Ice rink officials and volunteers are working to raise about $315,000 more to turn the grass field under the ice into a refrigerated slab.
The project would allow the rink to stay open from about mid-November through mid-March, even during unseasonably warm winter days like those the area experienced earlier this month, Director Kurt Meacham said.
“When we talk about refrigeration, what we’re really talking about is being able to import money into the community,” he said. “We’re bringing outside people into the community to enjoy the ice rink. And by doing that, it empowers us financially.”
Meacham pointed to last weekend’s Winthrop Winter Classic peewee hockey tournament as an example.
Three Canadian teams and two teams from Everett and Seattle came to town for the tournament. It drew about 400 spectators, he said, and the teams stayed in local hotels and ate in local restaurants.
Tournament Director Gary Gusinsky was in Winthrop last winter for a hockey gear fundraiser.
“We played a couple games there in Winthrop,” Gusinsky said. “We said, ‘This is phenomenal.’ It’s an incredible experience playing the way it is meant to be played, outdoors under the lights.”
Chilliwack, B.C., topped North Vancouver, 6-3, in the championship game that featured some of the region’s best age 11-12 hockey players.
Coquitlam , B.C., edged the Everett Junior Silvertips 5-4 in double overtime.
Also playing was the Seattle Junior Northwest Admirals.
“That’s another thing about Winthrop, the parents can belly up to the boards,” Gusinsky said. “There’s no glass.”
“It was definitely a visible impact to the community,” Meacham said. “Suffice it to say, there was thousands of dollars brought into the community for the purposes of that tournament.”
Hosting the tournament was “quite a bit of risk” for everyone involved, Meacham said, due to the recent warm weather.
“This time, we kind of lucked out,” he said. “There’s a good chance that we’re probably going to try to do it next year, but there’s definitely a lot of hand-wringing.”
“The ice was fantastic,” said Gusinsky, who said the tournament was almost canceled due to warm weather a couple weeks ago.
“The weather was perfect for hockey, cold at night and not warm during the day.
“We want many more tournaments in all age levels and skill levels,” Gusinsky said. “We need to create awareness for the next phase at the rink, buying an ice chiller.”
The planned improvement project would enable the rink and local businesses to make more solid plans for events without the worry of the weather, Meacham said.
Town Planner Rocklynn Culp said the project is in the planning stages, but if all goes according to plan, construction could begin in summer 2015.
“What it’ll be is an expansion of the existing building and the addition of a refrigerated slab,” she said. “Basically, it will go from being a grass field to being a big slab.”
The slab will be the same size as the current field.
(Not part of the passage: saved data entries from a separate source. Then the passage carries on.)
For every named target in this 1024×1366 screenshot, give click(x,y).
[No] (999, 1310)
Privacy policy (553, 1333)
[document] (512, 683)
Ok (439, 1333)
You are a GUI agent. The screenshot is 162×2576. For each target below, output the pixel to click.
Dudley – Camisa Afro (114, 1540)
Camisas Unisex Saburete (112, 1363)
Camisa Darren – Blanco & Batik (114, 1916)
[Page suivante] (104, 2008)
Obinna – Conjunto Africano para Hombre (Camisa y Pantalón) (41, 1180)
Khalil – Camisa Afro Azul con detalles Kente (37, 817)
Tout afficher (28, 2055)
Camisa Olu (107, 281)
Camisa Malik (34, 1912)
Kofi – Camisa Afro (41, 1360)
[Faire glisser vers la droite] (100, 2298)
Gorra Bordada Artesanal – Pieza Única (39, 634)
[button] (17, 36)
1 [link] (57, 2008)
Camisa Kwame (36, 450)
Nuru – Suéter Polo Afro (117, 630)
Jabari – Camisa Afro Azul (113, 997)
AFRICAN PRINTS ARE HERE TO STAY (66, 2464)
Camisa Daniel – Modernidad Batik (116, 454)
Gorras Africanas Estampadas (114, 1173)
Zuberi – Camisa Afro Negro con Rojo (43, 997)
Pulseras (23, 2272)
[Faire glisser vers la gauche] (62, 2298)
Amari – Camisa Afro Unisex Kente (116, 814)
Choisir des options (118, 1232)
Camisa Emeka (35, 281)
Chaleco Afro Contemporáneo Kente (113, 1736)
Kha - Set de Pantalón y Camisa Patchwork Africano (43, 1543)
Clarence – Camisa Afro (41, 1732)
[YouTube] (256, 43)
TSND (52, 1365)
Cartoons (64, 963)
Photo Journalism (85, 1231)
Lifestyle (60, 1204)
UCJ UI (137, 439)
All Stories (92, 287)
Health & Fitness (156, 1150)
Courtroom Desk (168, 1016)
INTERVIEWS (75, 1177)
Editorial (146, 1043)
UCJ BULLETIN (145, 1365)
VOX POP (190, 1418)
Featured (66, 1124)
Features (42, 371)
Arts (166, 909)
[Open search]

The building expansion will include more office and rental space, changing areas and restrooms.
The town received a $497,000 grant from the state Recreation and Conservation Office, and rink employees and volunteers have already raised the matching funds. A capital fundraising campaign began late last month.
In addition to being able to stay open longer each year, having a dependable ice source could help resurrect the local youth hockey travel team, Meacham said. Right now, four or five players are shuttled down to Wenatchee to play.